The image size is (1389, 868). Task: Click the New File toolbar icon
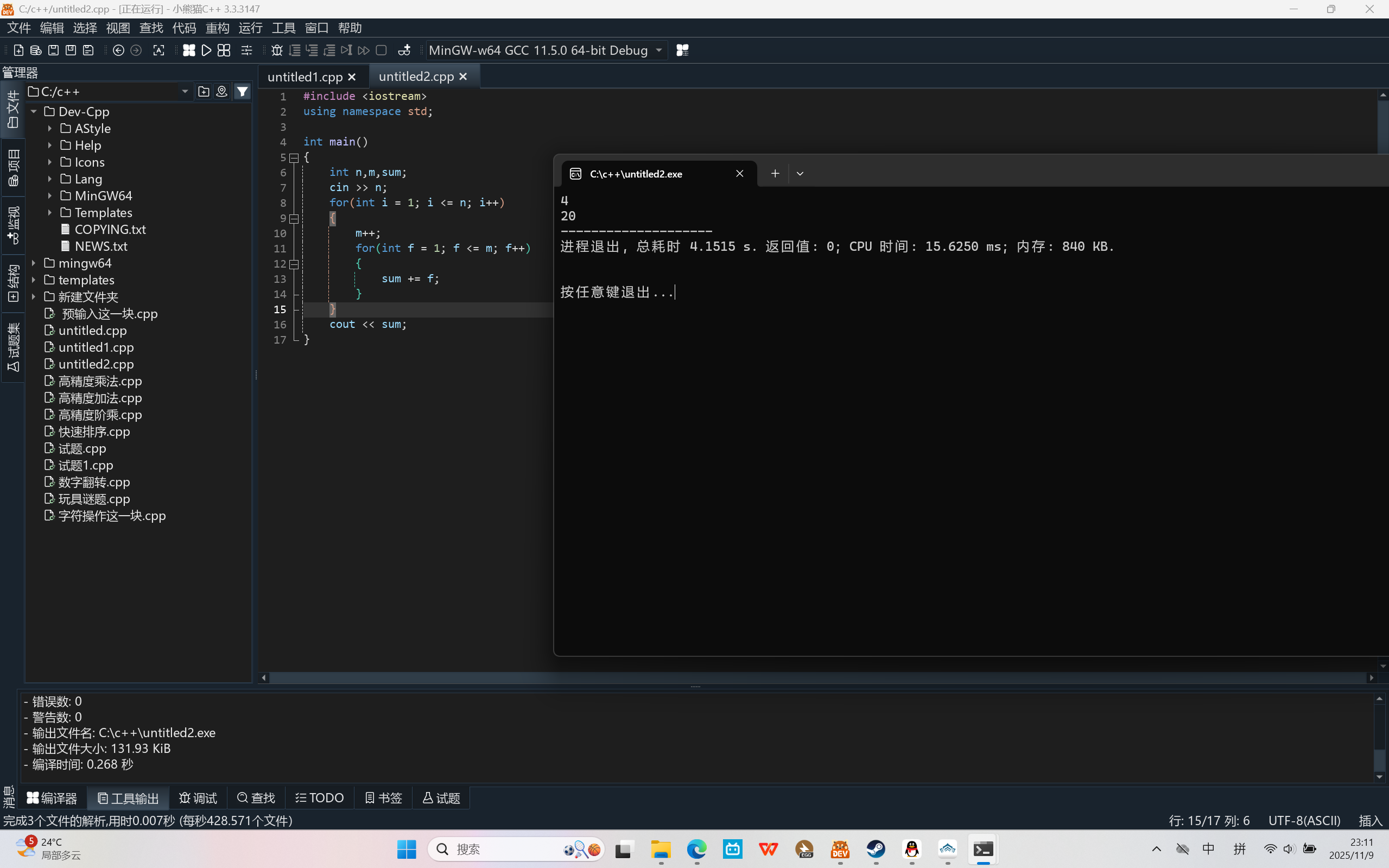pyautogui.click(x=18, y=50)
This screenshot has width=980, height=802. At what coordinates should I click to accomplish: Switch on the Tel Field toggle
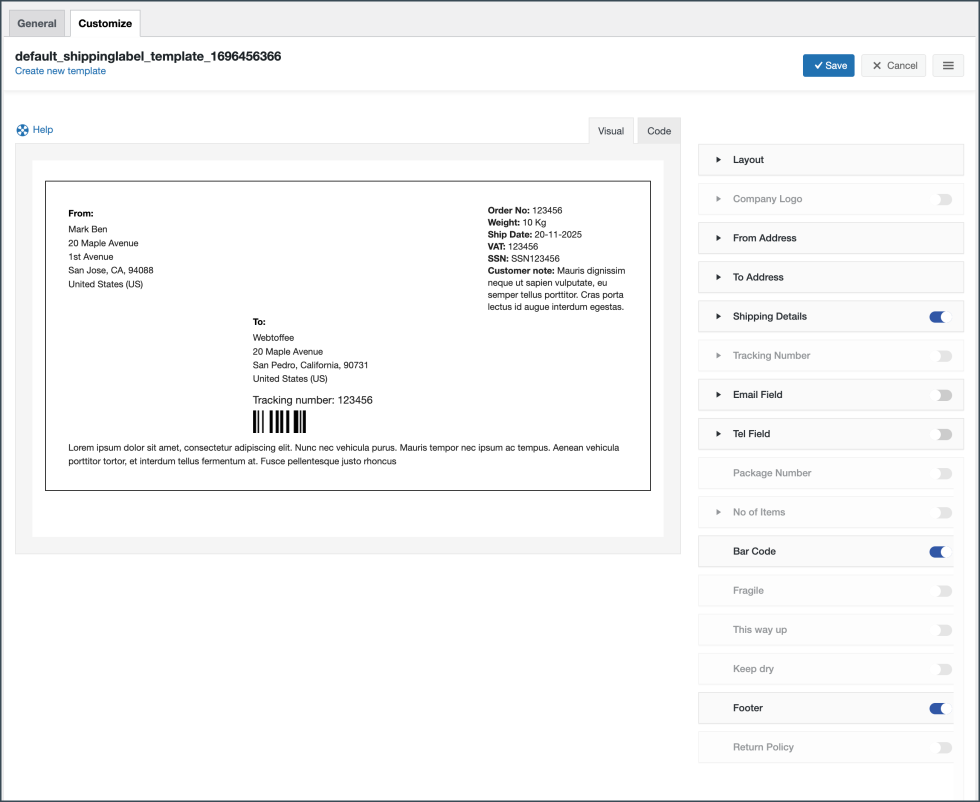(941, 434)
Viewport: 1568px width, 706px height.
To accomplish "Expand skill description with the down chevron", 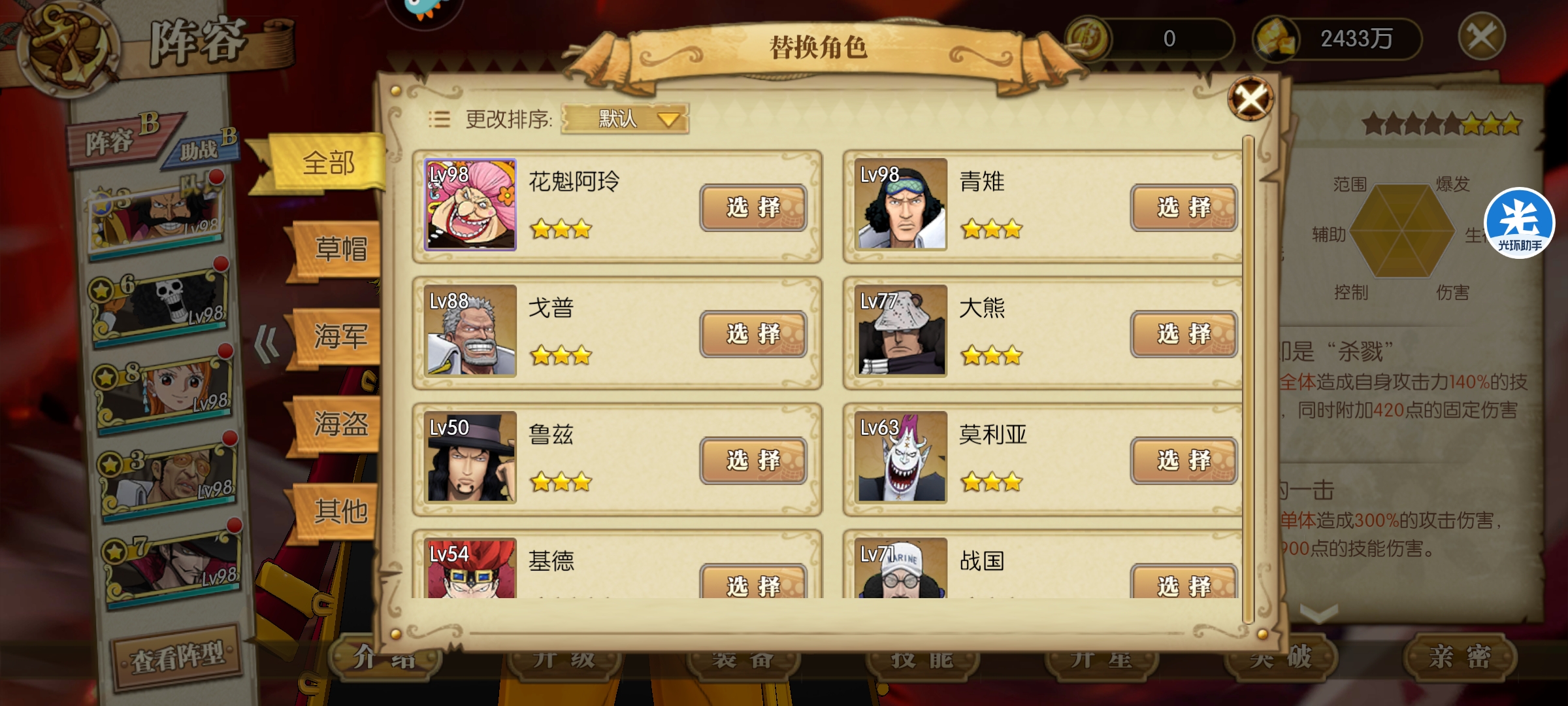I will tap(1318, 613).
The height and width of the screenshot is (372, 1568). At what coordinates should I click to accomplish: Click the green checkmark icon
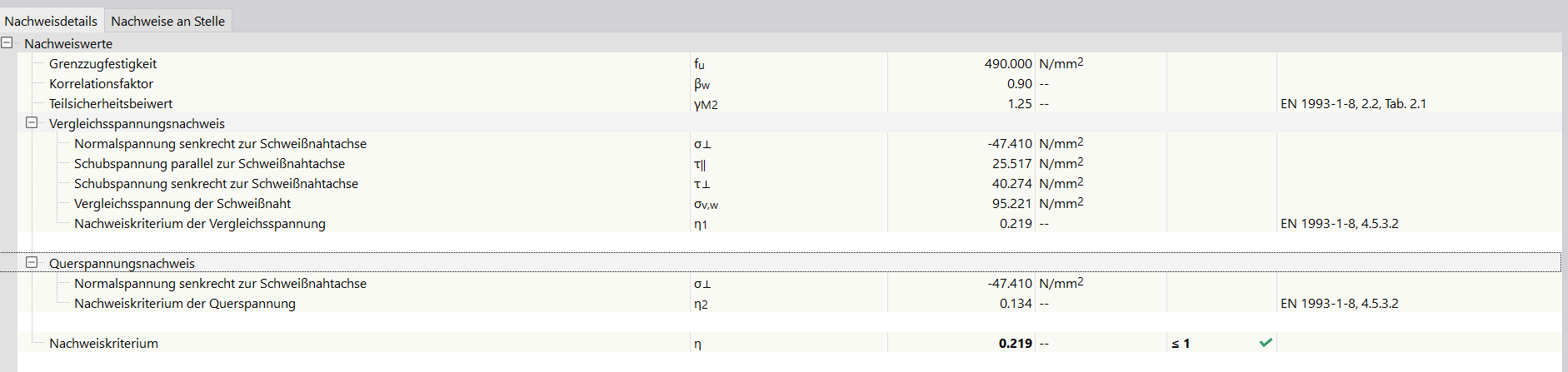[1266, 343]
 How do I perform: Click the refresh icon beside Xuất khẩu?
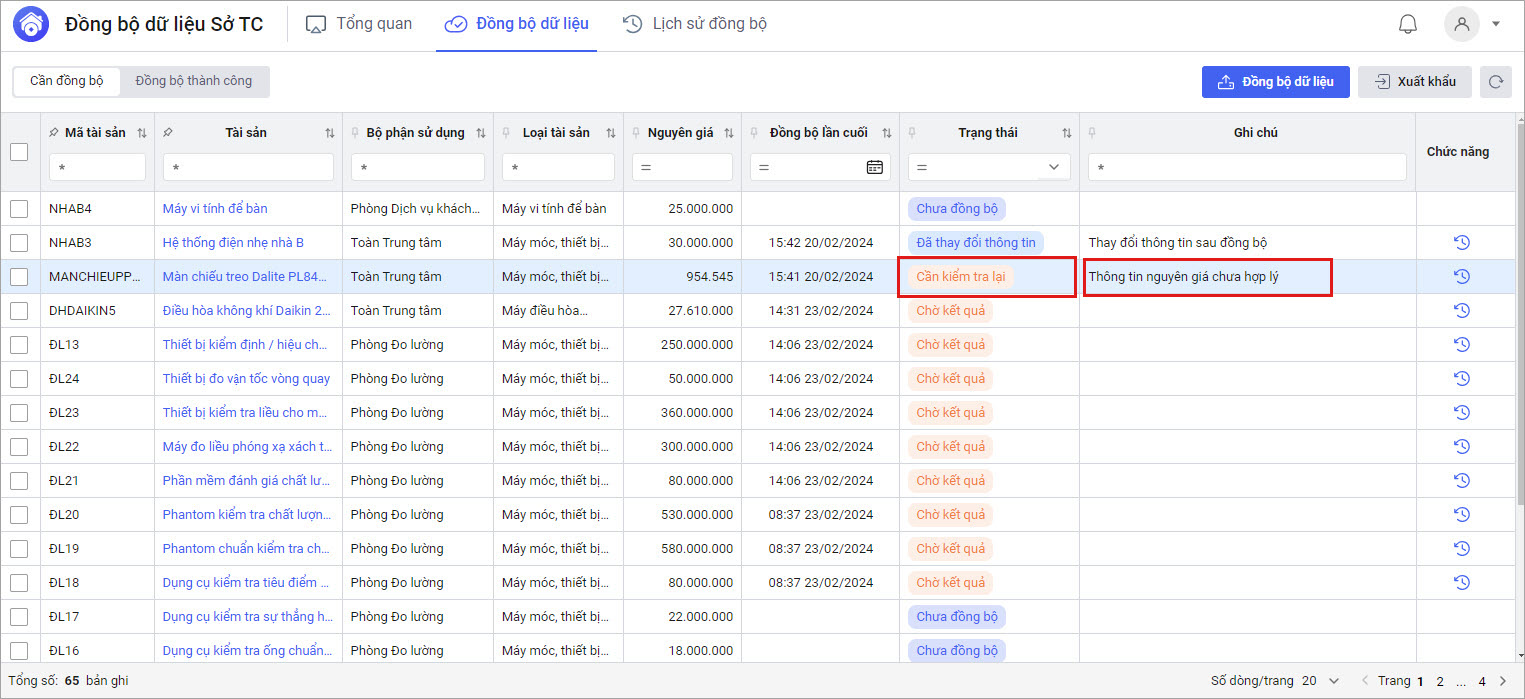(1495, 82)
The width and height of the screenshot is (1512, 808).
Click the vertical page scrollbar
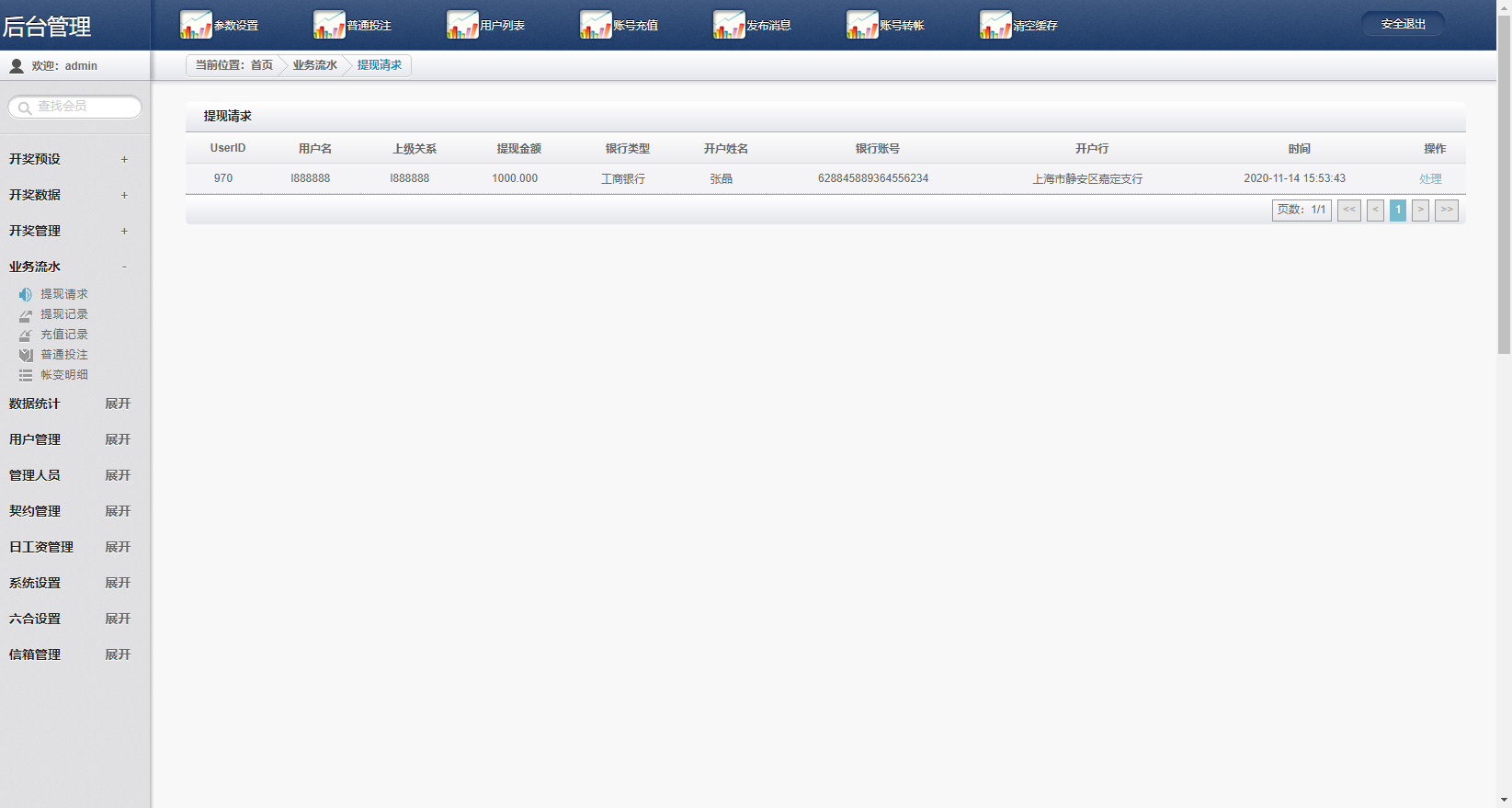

====

TASK STATEMENT: State how many lines of the entries above contain the string "coordinates", matching case exactly. Give only the number.

SOLUTION: 2